Just because you got along great while you were dating/courting and the first years of your marriage were seamless and without conflict does not automatically mean that you'll be able to move through the years without a gap beginning to widen between the two of you.
A marriage is a living relationship and if not tended to WILL die.
Or become hollow and unfulfilling.....lonely.
You personally keep growing....in whatever direction.
And so does your spouse.
But you won't grow deeper and closer together if you never spend time together.
You'll just grow apart.
I've heard too many stories of couples who work tirelessly in ministry, their careers, raising several children.
And when it's just the two of them left in the house.....they are practically strangers.
They don't know what to talk about anymore and would rather not talk to each other.
My husband and I are determined not to let that happen.
It can be challenging at times, but we try very hard to jump on every opportunity we have to make time for just the two of us!
Last year, we could not make the couples retreat we attended two years ago.
So when we got word that this year's retreat was going to be on Valentine's weekend, we made it a priority to go.
My husband requested time off of work at the beginning of the year, and I made arrangements for the child care.

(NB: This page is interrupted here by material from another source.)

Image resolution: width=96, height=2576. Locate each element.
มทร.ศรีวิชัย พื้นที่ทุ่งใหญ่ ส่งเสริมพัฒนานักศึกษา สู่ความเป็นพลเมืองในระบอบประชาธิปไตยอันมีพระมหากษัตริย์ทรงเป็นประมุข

We had to be creative financially, but we felt it is an investment!
It was hard work to get everything organized.
But so what?
The pay-off was so worth it!
The camp staff where the retreat was held did such a great job of making our meals and accomodations
as lovely as possible.
I thought this was a fun twist on a drinking glass at our first evening meal.
One afternoon, we had hours of free time, so we climbed into the car and took off
on a little day trip to Natchitoches, LA.
Some of you may remember that this is the quaint little river town that the movie
"Steel Magnolias" was filmed in.
"Shelby's house" before she got married.
This is the river front area where the final scene of the movie, during the Easter egg hunt,
We later learned that these beautiful trees flowering all over Natchitoches are called
We had such a fun afternoon just wandering around this little town,
and ended our evening with dinner out.
I highly recommend any kind of getaway with your spouse.
Just the drive alone without kids is wonderful!
If your schedules have been hectic, and you haven't been able to really converse in a while,
it sometimes takes a couple of hours of simple surface conversation to reconnect on a deeper level.
Again, it takes time to nurture that relationship.
We particularly enjoy these casual retreats with a spiritual emphasis because there are sessions with a special speaker on topics important to a healthy marriage.
We always learn something new or are reminded to get back into healthy habits.
We always enjoy the fellowship with other couples we haven't seen since the last retreat!
How do you make time for your marriage?
Do you make it a point to get away together at least once a year?